• Goal
Revise the lines below by replacing "scrollbar" with "scroll bar" and leaving everything else unchanged. Omit the pictures from your answer.

• Input rows

########

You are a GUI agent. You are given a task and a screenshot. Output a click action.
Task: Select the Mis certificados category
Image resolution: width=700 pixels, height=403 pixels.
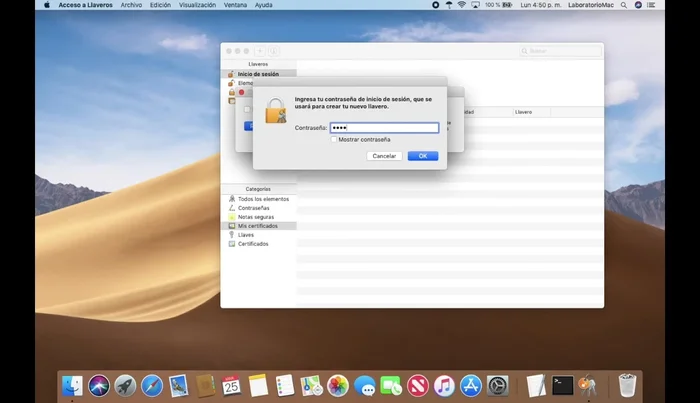(x=257, y=226)
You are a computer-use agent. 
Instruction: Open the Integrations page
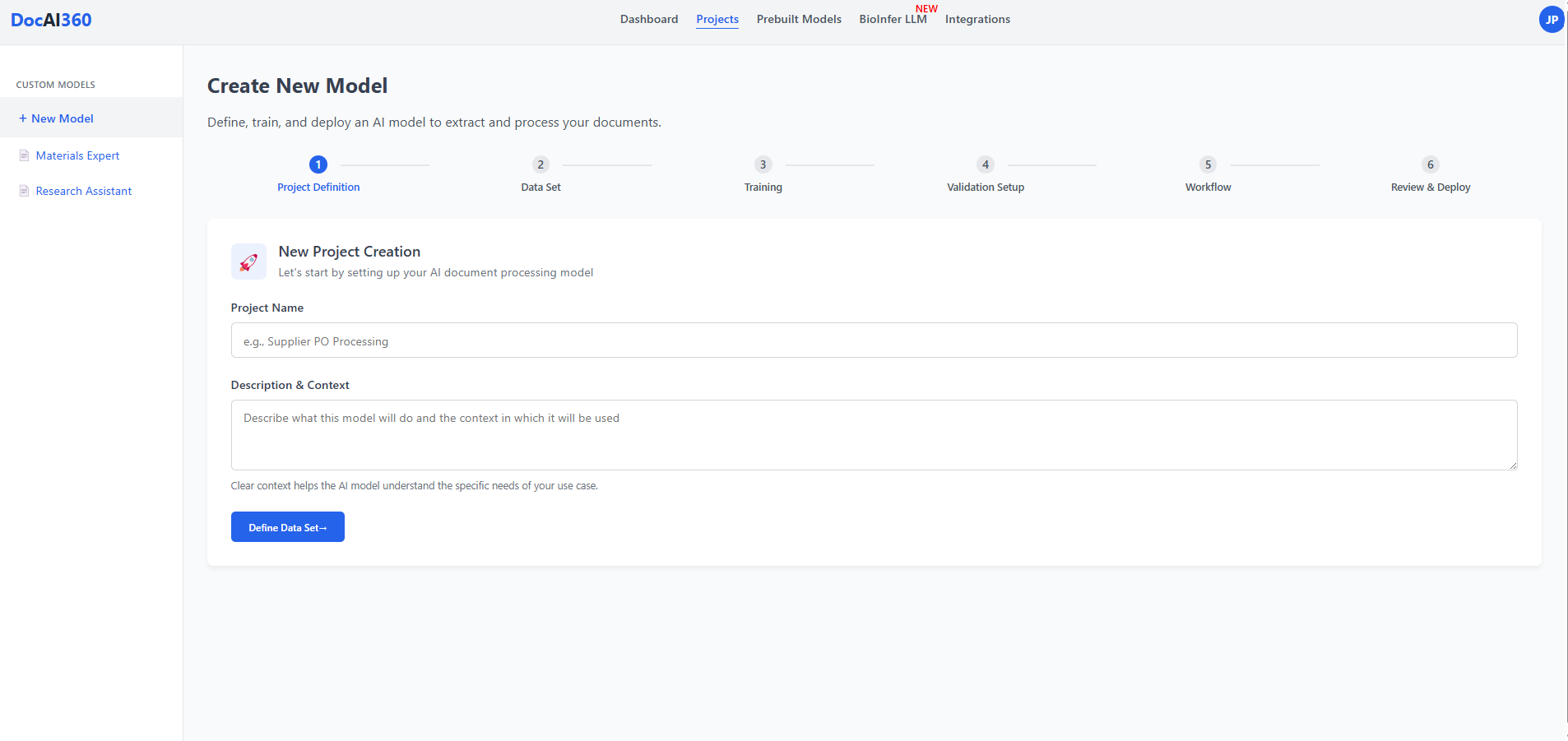click(x=977, y=18)
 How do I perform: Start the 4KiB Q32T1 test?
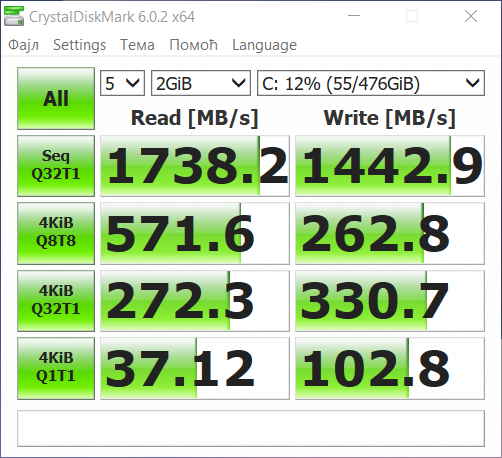(x=56, y=301)
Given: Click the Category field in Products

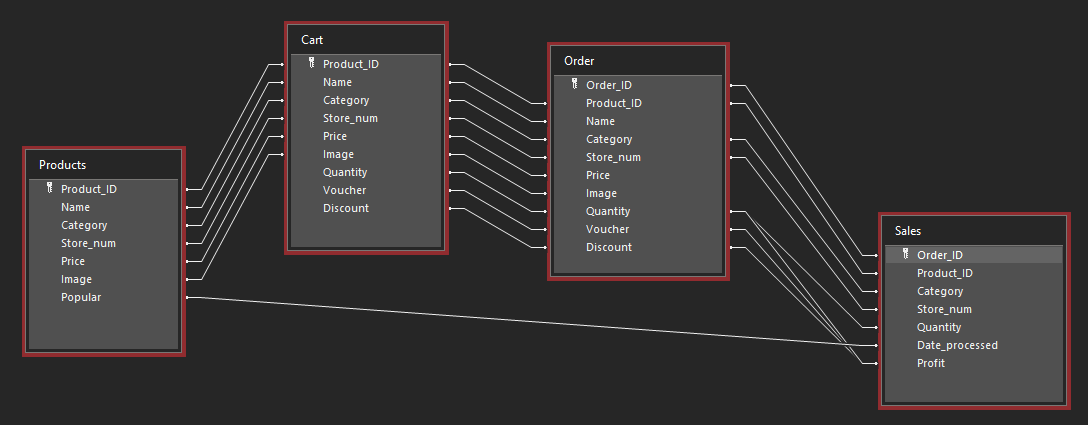Looking at the screenshot, I should point(84,225).
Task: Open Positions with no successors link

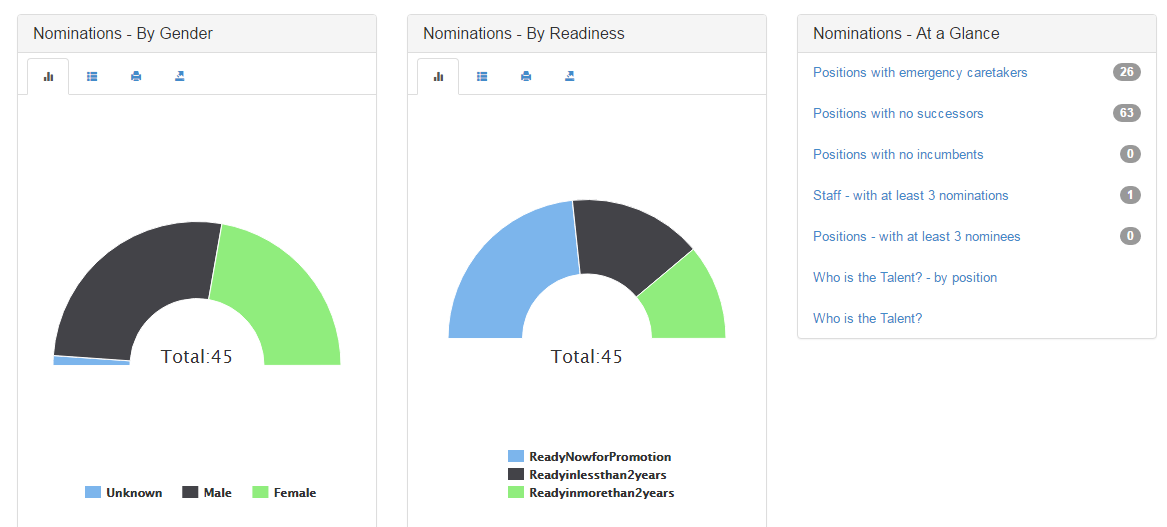Action: (898, 113)
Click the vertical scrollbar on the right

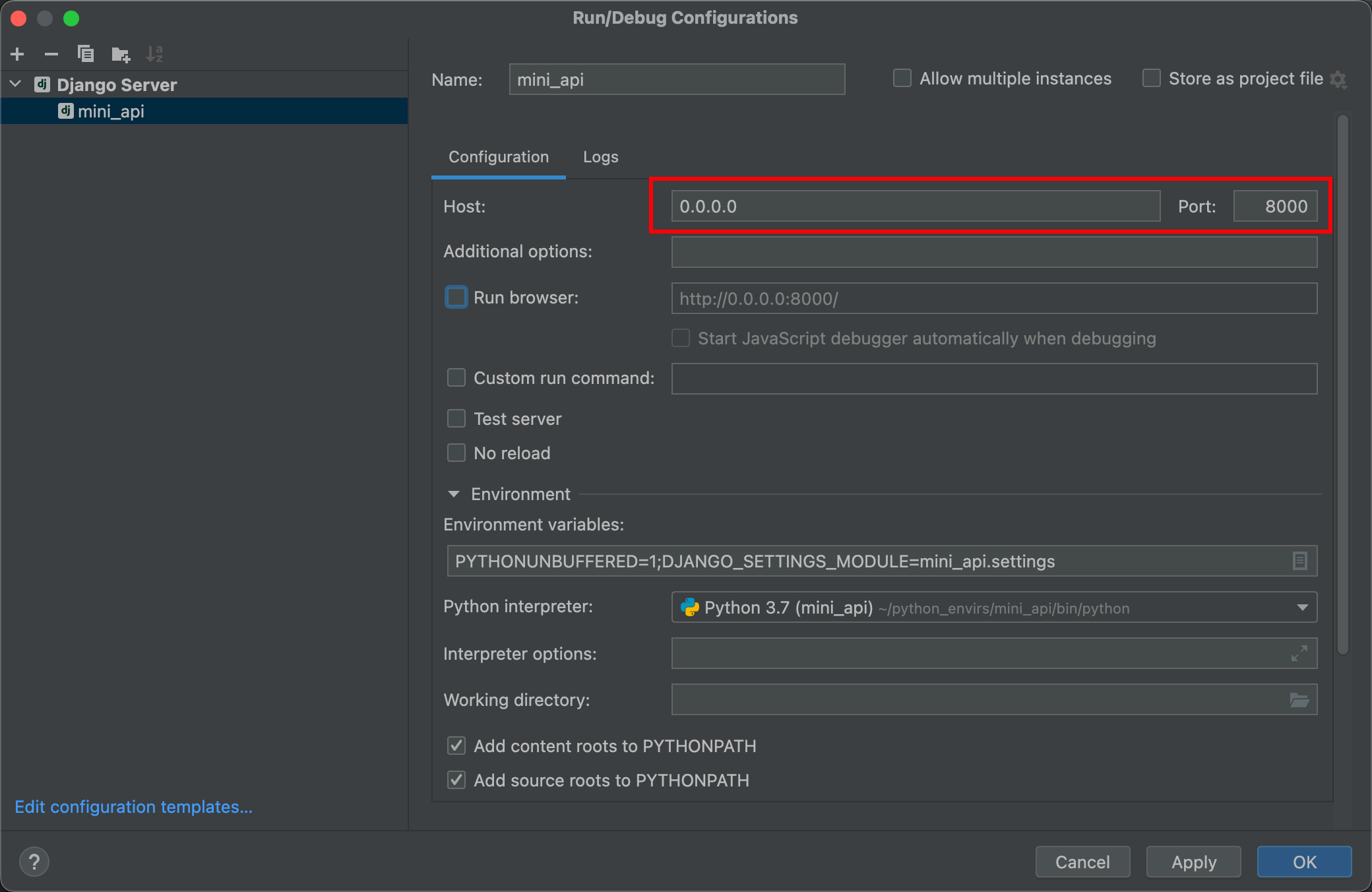tap(1342, 383)
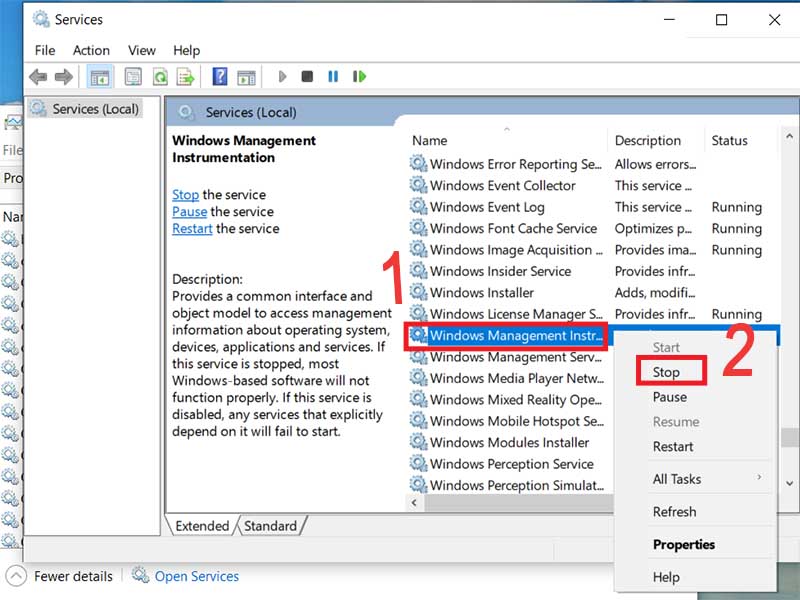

########

• Solution to this exercise
You are a GUI agent. You are given a task and a screenshot. Output a click action.
Task: Select the Mis certificados category
Image resolution: width=700 pixels, height=403 pixels.
(x=257, y=226)
You are a computer-use agent. 
Instruction: Open the Integrations page
click(x=977, y=18)
 How do I perform: Start the 4KiB Q32T1 test?
(x=56, y=301)
Given: Click the Category field in Products

Looking at the screenshot, I should point(84,225).
Task: Open Positions with no successors link

Action: (898, 113)
Click the vertical scroll bar on the right

tap(1342, 383)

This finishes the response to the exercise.